It is known that the introduction of charge material in end-fired furnaces is significantly more difficult and less satisfactory than in cross-burner furnaces. In the end-fired furnaces, so-called doghouses are provided on one side or on both sides of the furnace longitudinal axis; the charge material is placed into the doghouses from above and is pushed in the direction of the melting tank. These doghouses act as pre-sintering zones. If the doghouses are made too small, the not yet pre-melted batch is exposed at the surface to the flame flowing above it at a high speed. This causes a high degree of dust to develop in the melting tank, and the dust deposits on the side walls and on the tank cover, and, together with the refractory material, enters into low-melting compounds. This is known in connection with the corrosion of refractory materials. In addition, parts of the dust are carried into the regenerative chambers. There as well, the dust reacts with the refractory material and results in corrosion. In addition, the dust can also collect on the grating in the regenerative chambers and can reduce the efficiency of the air pre-heating. This type of dust contamination is even more pronounced in particular with the use of pre-heated batch material, with the named consequences.
In his book, “Glasschmelzöfen, Konstruktion und Betriebsverhalten [Glass melting furnaces, construction and operating performance]”, Springer-Verlag, Berlin, Heidelberg, New York, Tokyo, 1984, page 154, Dr. Wolfgang von Trier describes this problem and suggests, inter alia, to correspondingly enlarge the doghouse. The fact that up to today this has not been realized is clearly due to the fear that in a larger doghouse the glass would freeze in, i.e. would become too cold. The known front parts have therefore deliberately continued to be kept small.
The problem is thus that the introduced raw material mixture has a too-short dwell time in the pre-sintered zone, i.e. the doghouse. It is known that for a mixture of raw materials suitable for production of a glass melt a finite period of time is required in order to sinter the surface as a pile in an environment having a temperature of greater than 1000° C. This surface sintering of the supplied batch prevents the danger of the above-described dust contamination.
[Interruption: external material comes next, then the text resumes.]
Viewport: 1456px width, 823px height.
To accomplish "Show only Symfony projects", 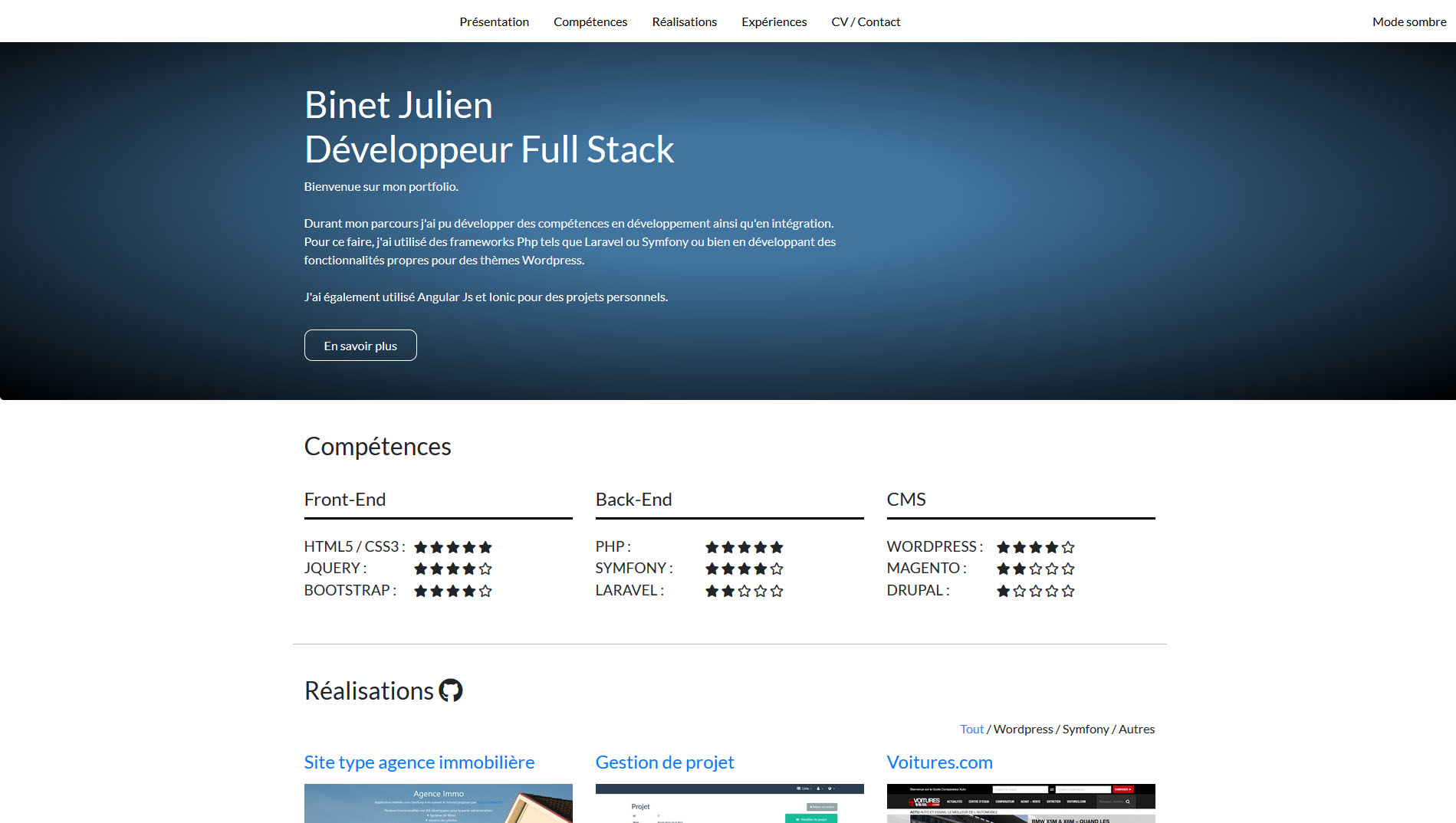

The dwell time of the material in the doghouse can be determined from the raw material bulk, the surface of the doghouse, the density of the pile, and the charging quantity per time unit. Here, the mass flow per hour conveyed through the doghouse into the melt installation is decisive. This defines the so-called K factor. This is generally known as a measure of the specific melting performance of a glass melting furnace. The use of the K factor in connection with the doghouse is not known.
Independently of the above-described damaging dust contamination, in short doghouses the charge material also loses thermal energy to the atmosphere, and this energy is lost to the melting process.